Investors have always been aware that substantial funding the Company would be required to realize its ambitious business plan of providing global satellite-to-device coverage, which involves deploying over 110 satellites. Despite the significant capital expenditure of over $2 billion needed for BlueBird satellite manufacturing, ASTS currently only maintains a cash position sufficient to manufacture its next 5 to 10 satellites. To cover the launch of all 25 planned satellites by 2024, it is anticipated that at least two additional rounds of financing will be necessary.
Investment comments: Exercise selectivity in entry timing to optimize long-term return
As ASTS continues to make progress in mitigating technological risks, it is crucial for new investors to closely monitor the unfolding of specific de-risking milestones. Adopting a phased investment approach and entering the market after these significant events occur can provide an advantageous position for long-term investors. These milestones, once achieved, are anticipated to act as share price catalysts:
- Timely execution of satellite production: ASTS has a record of experiencing delays, especially when they are working with cutting-edge technology which is the first satellite communication constellation directly connected with devices. The Company expects the 5 Block 1 satellites will be delivered by this year and launched by Q1 2024, while the 20 Block 2 will be launched in late 2024. Delays in meeting milestones and deployment targets could potentially impact investor sentiment and stock price, particularly when expectations have been priced in in the market.

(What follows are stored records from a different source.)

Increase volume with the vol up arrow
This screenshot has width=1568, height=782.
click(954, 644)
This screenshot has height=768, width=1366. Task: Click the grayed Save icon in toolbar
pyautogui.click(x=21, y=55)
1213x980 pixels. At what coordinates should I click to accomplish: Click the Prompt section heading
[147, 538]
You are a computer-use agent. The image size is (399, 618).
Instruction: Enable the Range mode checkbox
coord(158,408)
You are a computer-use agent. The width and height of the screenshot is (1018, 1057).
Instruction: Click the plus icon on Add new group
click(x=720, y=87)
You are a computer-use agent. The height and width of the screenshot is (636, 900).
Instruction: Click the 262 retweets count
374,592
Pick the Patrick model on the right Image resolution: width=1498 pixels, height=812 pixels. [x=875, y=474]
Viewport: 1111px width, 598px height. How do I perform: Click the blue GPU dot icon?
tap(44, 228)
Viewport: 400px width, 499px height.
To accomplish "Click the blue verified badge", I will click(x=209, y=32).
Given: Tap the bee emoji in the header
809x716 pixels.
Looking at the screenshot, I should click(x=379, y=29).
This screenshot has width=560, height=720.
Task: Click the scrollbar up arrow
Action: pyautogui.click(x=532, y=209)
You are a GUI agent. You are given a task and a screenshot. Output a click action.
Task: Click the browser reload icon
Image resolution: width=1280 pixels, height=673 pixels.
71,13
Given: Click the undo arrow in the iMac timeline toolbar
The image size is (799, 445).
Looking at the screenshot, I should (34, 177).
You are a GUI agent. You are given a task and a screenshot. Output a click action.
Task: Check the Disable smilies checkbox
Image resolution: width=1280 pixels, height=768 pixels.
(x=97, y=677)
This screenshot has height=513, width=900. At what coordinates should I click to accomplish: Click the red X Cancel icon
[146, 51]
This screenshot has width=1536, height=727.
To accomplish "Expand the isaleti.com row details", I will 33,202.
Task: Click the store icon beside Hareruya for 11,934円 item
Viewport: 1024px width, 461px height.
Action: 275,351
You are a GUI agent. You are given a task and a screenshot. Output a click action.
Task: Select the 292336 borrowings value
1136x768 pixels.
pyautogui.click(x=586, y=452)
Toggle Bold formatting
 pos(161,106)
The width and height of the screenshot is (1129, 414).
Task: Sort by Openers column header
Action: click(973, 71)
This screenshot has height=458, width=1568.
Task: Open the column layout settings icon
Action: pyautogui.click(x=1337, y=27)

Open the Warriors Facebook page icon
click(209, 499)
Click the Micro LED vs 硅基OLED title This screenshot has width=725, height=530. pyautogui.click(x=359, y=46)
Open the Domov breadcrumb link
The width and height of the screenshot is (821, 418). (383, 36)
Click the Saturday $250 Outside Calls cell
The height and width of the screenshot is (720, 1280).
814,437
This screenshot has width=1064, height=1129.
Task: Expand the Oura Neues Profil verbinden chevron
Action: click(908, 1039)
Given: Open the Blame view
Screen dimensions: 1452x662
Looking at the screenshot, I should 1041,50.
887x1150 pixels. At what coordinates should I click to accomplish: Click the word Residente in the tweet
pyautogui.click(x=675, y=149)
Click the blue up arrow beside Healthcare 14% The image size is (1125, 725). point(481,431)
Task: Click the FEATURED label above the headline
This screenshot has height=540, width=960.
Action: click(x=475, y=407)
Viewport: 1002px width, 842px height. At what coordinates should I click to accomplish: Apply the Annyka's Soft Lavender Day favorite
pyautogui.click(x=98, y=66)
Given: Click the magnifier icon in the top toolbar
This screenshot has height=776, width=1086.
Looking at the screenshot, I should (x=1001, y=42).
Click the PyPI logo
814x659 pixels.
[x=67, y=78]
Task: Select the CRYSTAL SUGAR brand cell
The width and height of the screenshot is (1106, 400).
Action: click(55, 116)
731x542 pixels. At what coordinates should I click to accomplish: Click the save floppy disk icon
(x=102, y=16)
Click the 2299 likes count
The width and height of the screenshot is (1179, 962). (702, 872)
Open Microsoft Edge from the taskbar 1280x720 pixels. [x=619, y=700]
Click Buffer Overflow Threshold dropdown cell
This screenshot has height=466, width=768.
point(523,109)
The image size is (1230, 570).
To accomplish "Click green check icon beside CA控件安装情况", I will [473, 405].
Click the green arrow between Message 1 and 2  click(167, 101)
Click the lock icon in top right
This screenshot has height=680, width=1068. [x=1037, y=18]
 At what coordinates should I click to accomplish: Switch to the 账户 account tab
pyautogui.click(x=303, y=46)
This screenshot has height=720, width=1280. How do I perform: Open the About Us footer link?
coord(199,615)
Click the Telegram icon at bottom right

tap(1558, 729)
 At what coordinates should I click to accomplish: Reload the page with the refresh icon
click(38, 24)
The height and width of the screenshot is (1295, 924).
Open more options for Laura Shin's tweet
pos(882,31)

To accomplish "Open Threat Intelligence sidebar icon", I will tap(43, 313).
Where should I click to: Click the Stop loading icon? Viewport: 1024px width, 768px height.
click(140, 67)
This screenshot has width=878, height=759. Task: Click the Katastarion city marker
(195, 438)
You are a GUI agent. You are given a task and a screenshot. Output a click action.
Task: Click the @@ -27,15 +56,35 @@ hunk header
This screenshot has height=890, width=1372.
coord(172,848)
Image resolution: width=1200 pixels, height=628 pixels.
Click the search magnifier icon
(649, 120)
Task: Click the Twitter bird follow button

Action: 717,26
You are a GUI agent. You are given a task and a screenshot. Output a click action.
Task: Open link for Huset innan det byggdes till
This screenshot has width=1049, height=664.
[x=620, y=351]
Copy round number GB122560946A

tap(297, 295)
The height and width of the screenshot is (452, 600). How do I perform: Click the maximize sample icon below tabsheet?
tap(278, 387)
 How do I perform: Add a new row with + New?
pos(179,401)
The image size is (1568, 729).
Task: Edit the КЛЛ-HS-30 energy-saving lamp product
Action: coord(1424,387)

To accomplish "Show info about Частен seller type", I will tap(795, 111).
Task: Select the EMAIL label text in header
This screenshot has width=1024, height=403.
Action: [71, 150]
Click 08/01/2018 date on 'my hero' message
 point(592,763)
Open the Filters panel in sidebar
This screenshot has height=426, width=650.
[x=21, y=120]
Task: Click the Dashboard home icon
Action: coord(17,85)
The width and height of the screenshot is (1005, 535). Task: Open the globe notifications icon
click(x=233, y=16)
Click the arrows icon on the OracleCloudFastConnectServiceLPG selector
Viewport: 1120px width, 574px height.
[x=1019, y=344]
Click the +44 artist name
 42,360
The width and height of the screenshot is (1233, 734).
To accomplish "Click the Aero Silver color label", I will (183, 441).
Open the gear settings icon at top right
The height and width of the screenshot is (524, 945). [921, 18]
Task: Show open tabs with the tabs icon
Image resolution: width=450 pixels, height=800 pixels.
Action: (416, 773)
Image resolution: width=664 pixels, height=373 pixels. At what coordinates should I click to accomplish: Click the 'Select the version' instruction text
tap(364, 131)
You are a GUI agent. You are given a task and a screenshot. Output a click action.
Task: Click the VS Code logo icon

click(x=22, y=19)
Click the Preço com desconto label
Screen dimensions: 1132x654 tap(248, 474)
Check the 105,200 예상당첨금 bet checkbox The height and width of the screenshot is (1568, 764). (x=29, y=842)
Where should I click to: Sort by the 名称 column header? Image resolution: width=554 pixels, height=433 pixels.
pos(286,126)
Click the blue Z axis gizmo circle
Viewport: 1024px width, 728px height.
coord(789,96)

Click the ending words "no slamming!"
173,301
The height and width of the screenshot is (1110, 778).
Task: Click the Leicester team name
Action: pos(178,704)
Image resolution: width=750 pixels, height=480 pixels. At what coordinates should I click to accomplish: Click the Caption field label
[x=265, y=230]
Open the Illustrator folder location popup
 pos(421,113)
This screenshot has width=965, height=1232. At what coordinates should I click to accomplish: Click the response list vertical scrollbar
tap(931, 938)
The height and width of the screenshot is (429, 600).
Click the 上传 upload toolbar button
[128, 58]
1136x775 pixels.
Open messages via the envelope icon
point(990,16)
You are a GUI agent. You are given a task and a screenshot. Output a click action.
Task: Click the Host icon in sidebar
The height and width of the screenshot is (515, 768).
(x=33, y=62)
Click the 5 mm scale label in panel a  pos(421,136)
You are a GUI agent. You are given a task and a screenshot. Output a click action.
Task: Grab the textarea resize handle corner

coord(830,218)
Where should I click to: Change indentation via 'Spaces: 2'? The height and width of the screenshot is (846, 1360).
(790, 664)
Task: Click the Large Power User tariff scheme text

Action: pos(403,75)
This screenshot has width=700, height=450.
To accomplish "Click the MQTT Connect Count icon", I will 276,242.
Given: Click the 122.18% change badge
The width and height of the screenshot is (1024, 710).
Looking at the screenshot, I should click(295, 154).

- Proven commercial operation capacity: Despite the successful testing of the BlueWalker satellite, ASTS has not yet operated commercially to provide reliable and accessible services on a global scale. It will only be de-risked in Q1 2024 when the first set of five Block 1 satellites are tested and serving the mass market customers.
- Regulatory approval in key countries: For ASTS to operate in different markets, the Company needs to operate within certain permitted spectrum, which will require regulatory approval. In the US, ASTS and AT&T have announced a spectrum leasing agreement between two parties in May 2023. Regulatory approval in the US and other countries gives the Company license to operate and opportunity to realize its business potential.
While the stock offers potential 4x – 5x upside, as indicated by both my analysis and analysts’ target price as shown below, it is crucial for investors to exercise caution and be mindful of factors that could disrupt the Company’s progress and share price. Key considerations include the availability of sufficient cash, the risk of technological failures in the next phase, regulatory challenges in navigating the satellite communication space, and competition from other players and partnerships in the industry.